# [Required work]
From the data that follows, copy every line with the string "menu".

Segment Open

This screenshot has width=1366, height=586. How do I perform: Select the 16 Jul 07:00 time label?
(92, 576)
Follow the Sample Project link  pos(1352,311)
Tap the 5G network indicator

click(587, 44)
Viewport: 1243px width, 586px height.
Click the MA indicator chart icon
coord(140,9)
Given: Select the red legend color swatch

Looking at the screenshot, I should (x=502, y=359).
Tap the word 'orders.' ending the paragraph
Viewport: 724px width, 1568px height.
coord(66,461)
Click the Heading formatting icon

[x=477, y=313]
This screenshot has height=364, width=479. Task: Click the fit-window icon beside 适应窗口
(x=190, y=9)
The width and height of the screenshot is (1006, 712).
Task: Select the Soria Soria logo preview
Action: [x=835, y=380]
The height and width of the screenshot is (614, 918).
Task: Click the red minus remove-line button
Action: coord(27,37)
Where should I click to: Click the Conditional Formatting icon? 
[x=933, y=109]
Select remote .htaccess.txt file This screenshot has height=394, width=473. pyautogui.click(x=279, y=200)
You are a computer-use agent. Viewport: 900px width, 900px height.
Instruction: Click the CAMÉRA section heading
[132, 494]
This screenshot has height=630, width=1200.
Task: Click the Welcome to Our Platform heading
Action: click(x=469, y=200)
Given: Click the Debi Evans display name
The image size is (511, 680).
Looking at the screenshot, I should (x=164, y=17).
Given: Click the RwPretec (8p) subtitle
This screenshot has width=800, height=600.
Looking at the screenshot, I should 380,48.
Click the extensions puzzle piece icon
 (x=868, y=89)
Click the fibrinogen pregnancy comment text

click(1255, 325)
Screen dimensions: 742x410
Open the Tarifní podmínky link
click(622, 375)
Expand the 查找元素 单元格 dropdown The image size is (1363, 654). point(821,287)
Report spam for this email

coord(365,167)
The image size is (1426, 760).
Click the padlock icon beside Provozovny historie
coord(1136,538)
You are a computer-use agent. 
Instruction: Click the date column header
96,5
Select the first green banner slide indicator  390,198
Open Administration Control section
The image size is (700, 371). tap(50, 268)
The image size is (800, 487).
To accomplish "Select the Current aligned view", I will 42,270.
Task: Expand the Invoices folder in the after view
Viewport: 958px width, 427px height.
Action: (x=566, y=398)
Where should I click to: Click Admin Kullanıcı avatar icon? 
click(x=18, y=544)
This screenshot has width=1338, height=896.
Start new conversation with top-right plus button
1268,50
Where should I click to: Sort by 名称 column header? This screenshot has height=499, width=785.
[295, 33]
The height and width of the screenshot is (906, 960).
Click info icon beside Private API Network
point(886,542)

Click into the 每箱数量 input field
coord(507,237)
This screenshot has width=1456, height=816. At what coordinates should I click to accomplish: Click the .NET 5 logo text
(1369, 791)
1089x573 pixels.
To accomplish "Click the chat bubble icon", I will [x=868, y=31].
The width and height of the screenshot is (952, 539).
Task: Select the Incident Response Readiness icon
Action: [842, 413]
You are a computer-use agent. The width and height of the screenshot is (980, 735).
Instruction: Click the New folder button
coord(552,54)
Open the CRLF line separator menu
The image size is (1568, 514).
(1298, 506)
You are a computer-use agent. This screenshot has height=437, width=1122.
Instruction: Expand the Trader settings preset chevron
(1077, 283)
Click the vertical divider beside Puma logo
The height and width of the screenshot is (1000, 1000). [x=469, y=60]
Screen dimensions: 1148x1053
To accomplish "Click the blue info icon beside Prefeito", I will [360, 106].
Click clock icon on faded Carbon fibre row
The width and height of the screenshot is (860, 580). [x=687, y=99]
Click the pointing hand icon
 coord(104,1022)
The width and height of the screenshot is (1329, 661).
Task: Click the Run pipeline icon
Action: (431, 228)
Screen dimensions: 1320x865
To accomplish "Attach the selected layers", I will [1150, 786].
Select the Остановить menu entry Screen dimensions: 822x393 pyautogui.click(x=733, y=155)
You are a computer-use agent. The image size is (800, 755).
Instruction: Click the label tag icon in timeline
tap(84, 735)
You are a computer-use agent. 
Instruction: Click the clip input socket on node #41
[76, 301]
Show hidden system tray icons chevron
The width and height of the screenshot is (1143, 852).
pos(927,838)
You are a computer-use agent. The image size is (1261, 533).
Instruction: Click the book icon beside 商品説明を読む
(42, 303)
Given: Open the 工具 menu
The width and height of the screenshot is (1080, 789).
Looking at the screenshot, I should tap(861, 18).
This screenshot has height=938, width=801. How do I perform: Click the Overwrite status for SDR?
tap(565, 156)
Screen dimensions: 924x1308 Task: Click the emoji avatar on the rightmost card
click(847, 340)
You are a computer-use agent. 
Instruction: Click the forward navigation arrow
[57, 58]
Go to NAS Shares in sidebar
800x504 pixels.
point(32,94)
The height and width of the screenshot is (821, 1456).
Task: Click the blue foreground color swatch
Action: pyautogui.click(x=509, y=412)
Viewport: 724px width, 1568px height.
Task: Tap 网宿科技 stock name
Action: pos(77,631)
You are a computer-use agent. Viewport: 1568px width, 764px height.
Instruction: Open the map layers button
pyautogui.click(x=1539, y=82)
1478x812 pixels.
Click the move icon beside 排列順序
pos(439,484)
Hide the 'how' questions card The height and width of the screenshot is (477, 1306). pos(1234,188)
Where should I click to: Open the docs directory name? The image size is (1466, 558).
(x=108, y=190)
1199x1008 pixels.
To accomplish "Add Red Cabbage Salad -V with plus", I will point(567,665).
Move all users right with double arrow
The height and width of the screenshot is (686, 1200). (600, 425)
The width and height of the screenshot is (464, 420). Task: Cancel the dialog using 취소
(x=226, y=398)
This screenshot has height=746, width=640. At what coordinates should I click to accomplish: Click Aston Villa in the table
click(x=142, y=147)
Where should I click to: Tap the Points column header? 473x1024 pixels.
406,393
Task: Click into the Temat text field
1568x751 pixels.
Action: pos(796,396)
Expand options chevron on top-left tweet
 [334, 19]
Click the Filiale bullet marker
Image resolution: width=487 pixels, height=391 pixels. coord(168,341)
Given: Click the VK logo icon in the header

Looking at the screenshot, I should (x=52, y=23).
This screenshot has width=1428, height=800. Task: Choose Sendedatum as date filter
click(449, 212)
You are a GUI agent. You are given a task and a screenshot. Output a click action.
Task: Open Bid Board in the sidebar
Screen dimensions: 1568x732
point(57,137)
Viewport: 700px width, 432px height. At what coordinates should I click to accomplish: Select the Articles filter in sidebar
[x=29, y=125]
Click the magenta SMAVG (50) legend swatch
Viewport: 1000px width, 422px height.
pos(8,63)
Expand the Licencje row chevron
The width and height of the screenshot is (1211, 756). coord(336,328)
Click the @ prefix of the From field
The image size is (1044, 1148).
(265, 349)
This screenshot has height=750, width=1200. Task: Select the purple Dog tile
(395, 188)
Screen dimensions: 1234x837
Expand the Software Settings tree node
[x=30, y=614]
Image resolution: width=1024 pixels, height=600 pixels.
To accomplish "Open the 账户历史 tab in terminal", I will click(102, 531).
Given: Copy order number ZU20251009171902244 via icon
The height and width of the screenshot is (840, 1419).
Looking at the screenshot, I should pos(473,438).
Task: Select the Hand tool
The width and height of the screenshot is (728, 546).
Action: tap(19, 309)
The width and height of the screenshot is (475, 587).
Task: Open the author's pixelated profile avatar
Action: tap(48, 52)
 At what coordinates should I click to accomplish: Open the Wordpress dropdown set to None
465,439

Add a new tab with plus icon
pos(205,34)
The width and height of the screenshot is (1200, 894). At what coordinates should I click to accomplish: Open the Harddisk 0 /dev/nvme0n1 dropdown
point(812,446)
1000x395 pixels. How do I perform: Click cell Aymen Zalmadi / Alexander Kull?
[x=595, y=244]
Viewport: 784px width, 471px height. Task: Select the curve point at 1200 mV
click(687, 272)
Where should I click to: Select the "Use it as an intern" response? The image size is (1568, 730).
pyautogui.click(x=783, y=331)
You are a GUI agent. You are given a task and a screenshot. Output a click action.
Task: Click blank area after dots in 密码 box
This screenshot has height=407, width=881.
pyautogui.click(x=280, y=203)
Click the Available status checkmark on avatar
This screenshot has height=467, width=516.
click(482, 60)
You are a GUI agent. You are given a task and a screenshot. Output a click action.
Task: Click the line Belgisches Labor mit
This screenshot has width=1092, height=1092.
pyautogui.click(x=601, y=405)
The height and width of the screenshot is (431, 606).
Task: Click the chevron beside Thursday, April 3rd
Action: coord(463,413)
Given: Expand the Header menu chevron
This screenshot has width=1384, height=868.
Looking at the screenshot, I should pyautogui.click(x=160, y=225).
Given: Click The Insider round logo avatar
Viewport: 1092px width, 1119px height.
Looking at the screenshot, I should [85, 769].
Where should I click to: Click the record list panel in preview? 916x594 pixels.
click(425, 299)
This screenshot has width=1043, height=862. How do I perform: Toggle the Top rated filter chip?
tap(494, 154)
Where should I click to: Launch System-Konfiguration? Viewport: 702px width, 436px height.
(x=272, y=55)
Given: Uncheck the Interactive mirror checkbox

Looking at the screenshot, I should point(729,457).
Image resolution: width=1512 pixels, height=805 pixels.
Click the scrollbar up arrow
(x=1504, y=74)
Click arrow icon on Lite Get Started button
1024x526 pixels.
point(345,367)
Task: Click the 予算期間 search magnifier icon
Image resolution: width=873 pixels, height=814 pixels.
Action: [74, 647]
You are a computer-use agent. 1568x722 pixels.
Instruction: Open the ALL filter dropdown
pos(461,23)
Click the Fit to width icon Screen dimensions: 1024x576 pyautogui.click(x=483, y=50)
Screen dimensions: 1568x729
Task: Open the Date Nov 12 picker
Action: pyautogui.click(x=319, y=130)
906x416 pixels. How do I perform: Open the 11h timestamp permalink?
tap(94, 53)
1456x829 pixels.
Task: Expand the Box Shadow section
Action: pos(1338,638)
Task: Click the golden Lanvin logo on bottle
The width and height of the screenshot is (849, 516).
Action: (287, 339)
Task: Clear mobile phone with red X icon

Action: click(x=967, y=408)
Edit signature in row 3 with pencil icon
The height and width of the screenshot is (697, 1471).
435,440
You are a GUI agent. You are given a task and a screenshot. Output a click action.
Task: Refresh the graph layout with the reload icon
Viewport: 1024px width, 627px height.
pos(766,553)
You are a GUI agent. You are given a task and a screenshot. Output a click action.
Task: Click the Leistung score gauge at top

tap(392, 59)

Segment Closed

# [Answer]
Open the CRLF line separator menu
Select the Остановить menu entry Screen dimensions: 822x393 pyautogui.click(x=733, y=155)
Given: Open the 工具 menu
Given: Expand the Header menu chevron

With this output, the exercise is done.